Collected data
*** Block opens ***

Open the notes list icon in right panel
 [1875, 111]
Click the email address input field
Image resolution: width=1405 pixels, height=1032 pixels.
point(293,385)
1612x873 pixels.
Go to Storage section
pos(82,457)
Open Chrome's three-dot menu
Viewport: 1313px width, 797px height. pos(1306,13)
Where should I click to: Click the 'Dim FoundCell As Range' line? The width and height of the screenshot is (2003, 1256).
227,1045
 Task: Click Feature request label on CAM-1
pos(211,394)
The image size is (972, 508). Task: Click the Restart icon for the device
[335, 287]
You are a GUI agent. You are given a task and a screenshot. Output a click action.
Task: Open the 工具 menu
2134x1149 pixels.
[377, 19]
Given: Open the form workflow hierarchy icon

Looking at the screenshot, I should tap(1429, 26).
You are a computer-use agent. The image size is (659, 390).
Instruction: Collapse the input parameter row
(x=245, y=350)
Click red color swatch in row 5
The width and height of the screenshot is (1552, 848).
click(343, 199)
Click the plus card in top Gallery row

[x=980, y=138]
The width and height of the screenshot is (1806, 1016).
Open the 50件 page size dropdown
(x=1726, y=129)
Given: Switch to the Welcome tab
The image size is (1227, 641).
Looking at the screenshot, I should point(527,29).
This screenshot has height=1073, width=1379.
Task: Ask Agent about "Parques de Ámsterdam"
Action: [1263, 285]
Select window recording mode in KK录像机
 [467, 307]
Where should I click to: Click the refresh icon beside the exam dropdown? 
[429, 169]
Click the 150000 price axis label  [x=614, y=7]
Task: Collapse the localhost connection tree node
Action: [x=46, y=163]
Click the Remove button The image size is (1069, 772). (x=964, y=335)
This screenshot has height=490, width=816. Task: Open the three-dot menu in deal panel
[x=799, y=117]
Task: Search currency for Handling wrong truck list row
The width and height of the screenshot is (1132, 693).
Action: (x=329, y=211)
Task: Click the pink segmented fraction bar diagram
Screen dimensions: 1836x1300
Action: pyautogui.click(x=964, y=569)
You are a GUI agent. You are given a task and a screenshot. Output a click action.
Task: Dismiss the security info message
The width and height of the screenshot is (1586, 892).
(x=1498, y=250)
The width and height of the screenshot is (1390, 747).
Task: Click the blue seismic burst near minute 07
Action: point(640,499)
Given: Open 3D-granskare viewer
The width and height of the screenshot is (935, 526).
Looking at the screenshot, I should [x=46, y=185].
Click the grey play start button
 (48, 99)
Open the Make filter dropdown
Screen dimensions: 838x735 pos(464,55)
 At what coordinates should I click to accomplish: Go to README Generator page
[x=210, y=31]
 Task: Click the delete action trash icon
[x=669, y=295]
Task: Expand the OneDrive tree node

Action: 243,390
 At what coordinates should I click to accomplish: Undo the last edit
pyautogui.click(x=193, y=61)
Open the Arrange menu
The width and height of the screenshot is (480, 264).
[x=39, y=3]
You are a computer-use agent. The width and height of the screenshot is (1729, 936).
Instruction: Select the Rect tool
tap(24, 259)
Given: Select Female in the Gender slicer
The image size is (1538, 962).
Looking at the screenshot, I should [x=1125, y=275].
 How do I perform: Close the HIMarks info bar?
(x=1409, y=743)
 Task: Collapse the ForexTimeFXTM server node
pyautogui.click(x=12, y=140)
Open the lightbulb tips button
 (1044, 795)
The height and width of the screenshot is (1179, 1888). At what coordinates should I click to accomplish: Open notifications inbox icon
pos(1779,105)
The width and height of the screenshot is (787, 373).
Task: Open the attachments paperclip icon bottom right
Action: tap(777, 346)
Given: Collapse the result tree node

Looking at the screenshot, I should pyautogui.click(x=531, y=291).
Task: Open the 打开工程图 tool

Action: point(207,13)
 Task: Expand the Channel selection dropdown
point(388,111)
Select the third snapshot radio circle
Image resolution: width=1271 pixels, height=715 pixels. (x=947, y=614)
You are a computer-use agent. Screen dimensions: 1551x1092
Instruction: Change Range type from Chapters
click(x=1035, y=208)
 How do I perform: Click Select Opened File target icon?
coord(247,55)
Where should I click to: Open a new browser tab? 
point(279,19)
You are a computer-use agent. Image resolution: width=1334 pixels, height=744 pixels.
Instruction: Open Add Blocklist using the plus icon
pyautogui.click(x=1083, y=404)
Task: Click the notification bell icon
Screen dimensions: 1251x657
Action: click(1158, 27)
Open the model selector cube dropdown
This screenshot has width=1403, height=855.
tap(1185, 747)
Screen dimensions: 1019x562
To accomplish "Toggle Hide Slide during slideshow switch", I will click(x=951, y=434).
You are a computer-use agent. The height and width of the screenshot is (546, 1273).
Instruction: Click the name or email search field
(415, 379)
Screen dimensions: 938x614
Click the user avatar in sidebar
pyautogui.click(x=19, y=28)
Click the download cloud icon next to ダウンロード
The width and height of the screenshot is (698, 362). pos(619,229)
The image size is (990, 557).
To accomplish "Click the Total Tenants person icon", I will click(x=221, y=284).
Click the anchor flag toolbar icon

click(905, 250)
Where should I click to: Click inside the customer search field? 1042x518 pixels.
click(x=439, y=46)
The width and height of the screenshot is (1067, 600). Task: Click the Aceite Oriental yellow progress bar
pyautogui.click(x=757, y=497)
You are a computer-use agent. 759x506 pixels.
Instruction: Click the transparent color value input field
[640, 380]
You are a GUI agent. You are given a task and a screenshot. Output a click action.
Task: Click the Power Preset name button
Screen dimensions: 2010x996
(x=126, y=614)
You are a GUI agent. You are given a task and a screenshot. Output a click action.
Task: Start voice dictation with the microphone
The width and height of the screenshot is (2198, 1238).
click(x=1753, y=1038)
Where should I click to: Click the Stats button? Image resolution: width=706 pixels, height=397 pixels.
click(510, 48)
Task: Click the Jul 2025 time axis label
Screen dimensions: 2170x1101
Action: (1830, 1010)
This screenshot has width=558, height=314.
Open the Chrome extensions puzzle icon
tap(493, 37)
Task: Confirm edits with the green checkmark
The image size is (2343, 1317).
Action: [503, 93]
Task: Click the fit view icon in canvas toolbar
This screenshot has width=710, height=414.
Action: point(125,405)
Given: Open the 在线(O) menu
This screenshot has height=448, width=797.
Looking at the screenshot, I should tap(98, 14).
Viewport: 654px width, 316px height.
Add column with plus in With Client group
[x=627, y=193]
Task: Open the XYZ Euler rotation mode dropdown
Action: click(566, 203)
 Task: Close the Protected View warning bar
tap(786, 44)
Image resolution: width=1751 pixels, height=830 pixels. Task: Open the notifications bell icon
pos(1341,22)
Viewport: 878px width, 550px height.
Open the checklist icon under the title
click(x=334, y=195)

*** Block closes ***

- Description of the task: Up to and including the line that holds "Task: Dismiss the security info message", reproduce the records above exactly from their first line, and give nothing else.

- Task result:
Open the notes list icon in right panel
 [1875, 111]
Click the email address input field
Image resolution: width=1405 pixels, height=1032 pixels.
point(293,385)
1612x873 pixels.
Go to Storage section
pos(82,457)
Open Chrome's three-dot menu
Viewport: 1313px width, 797px height. pos(1306,13)
Where should I click to: Click the 'Dim FoundCell As Range' line? The width and height of the screenshot is (2003, 1256).
227,1045
 Task: Click Feature request label on CAM-1
pos(211,394)
The image size is (972, 508). Task: Click the Restart icon for the device
[335, 287]
You are a GUI agent. You are given a task and a screenshot. Output a click action.
Task: Open the 工具 menu
2134x1149 pixels.
[377, 19]
Given: Open the form workflow hierarchy icon

Looking at the screenshot, I should tap(1429, 26).
You are a computer-use agent. The image size is (659, 390).
Instruction: Collapse the input parameter row
(x=245, y=350)
Click red color swatch in row 5
The width and height of the screenshot is (1552, 848).
click(343, 199)
Click the plus card in top Gallery row

[x=980, y=138]
The width and height of the screenshot is (1806, 1016).
Open the 50件 page size dropdown
(x=1726, y=129)
Given: Switch to the Welcome tab
The image size is (1227, 641).
Looking at the screenshot, I should point(527,29).
This screenshot has height=1073, width=1379.
Task: Ask Agent about "Parques de Ámsterdam"
Action: [1263, 285]
Select window recording mode in KK录像机
 [467, 307]
Where should I click to: Click the refresh icon beside the exam dropdown? 
[429, 169]
Click the 150000 price axis label  [x=614, y=7]
Task: Collapse the localhost connection tree node
Action: [x=46, y=163]
Click the Remove button The image size is (1069, 772). (x=964, y=335)
This screenshot has height=490, width=816. Task: Open the three-dot menu in deal panel
[x=799, y=117]
Task: Search currency for Handling wrong truck list row
The width and height of the screenshot is (1132, 693).
Action: (x=329, y=211)
Task: Click the pink segmented fraction bar diagram
Screen dimensions: 1836x1300
Action: pyautogui.click(x=964, y=569)
You are a GUI agent. You are given a task and a screenshot. Output a click action.
Task: Dismiss the security info message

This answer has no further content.